--- Brief ---
In the entries below, find the line with "Image resolution: width=520" and print exactly every line from there up to and including the line with "Toggle pin on the design panel", with no other lines.
------ Data for this task
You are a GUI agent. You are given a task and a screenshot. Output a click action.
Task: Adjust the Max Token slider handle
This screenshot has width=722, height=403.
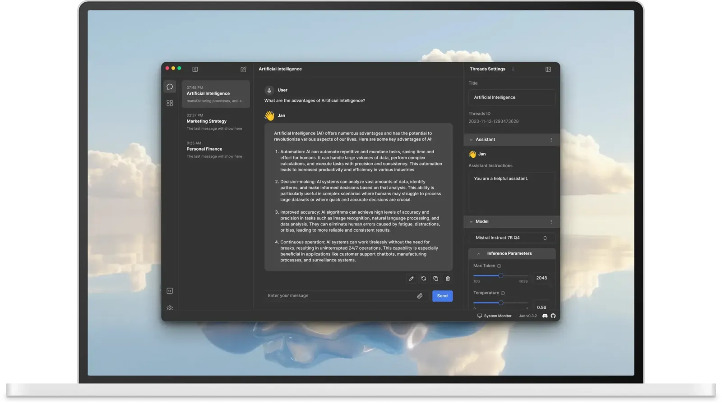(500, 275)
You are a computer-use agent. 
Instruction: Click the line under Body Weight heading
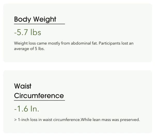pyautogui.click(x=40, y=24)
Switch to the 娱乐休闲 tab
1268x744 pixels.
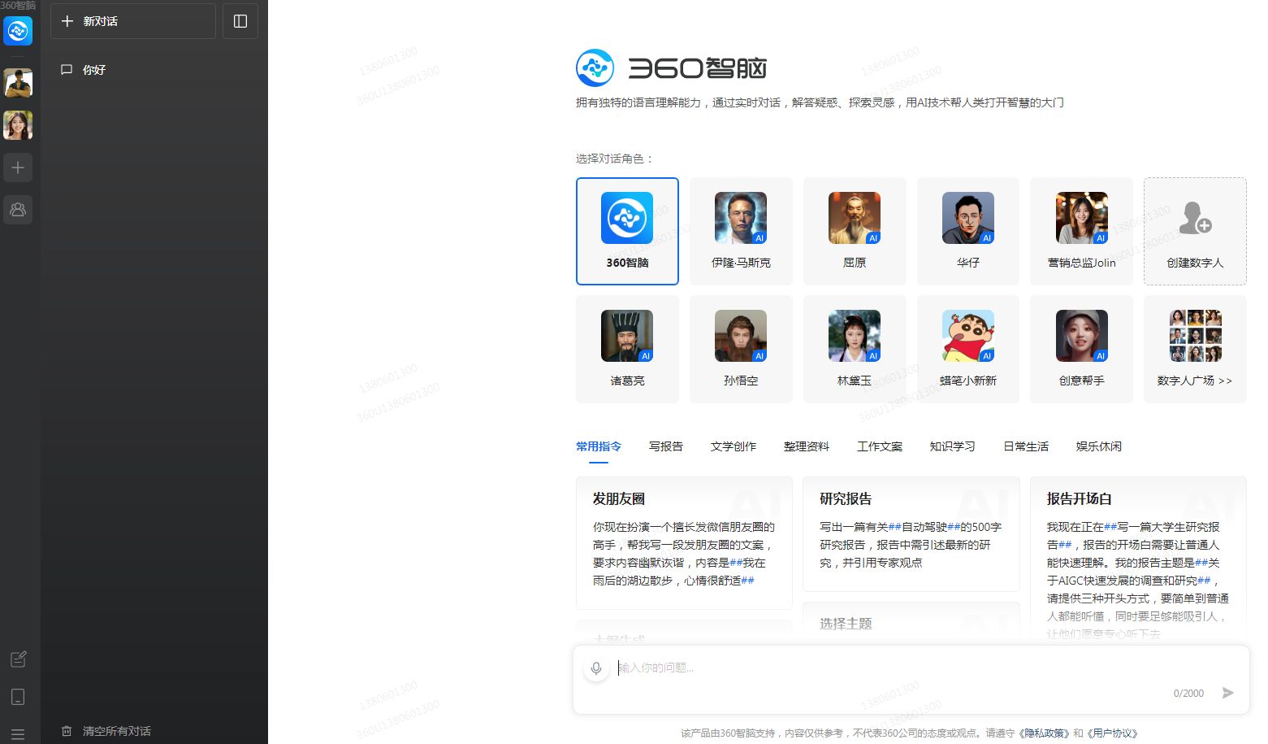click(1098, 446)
------------
------ Data for this task
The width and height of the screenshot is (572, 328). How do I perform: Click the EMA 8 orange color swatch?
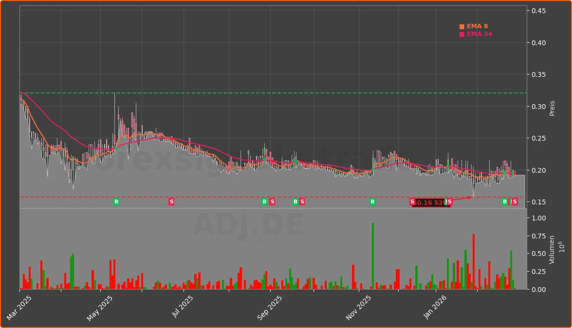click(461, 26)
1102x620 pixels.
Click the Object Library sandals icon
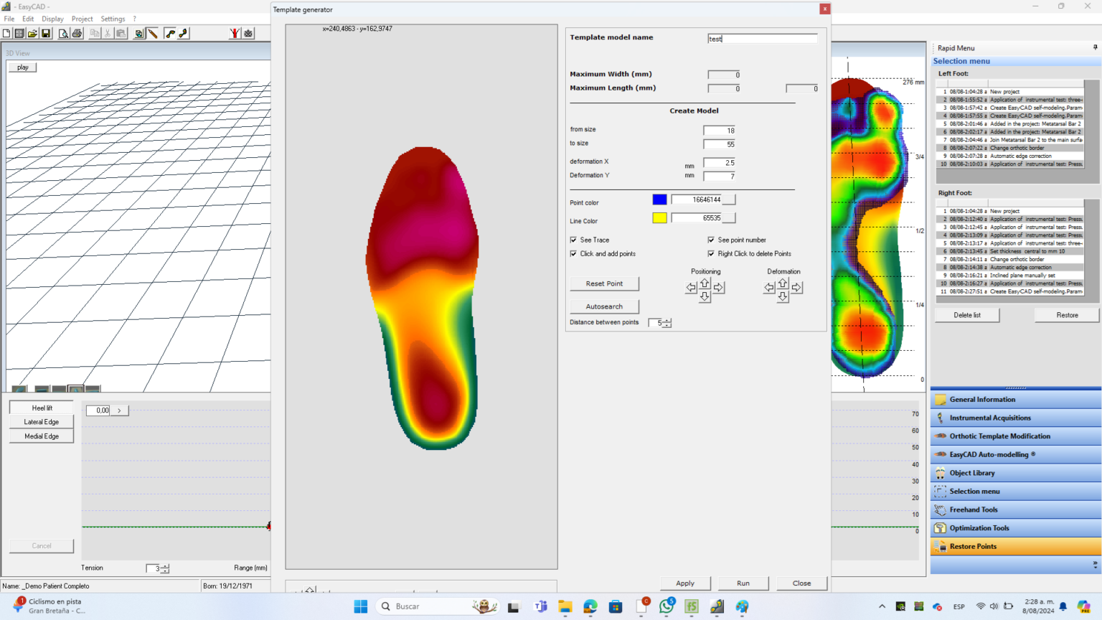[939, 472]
------------
------ Data for this task
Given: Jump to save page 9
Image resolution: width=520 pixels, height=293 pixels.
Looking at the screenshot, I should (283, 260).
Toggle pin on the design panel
------------
--- Answer to the problem ---
Image resolution: width=520 pixels, height=293 pixels.
Looking at the screenshot, I should (283, 260).
Toggle pin on the design panel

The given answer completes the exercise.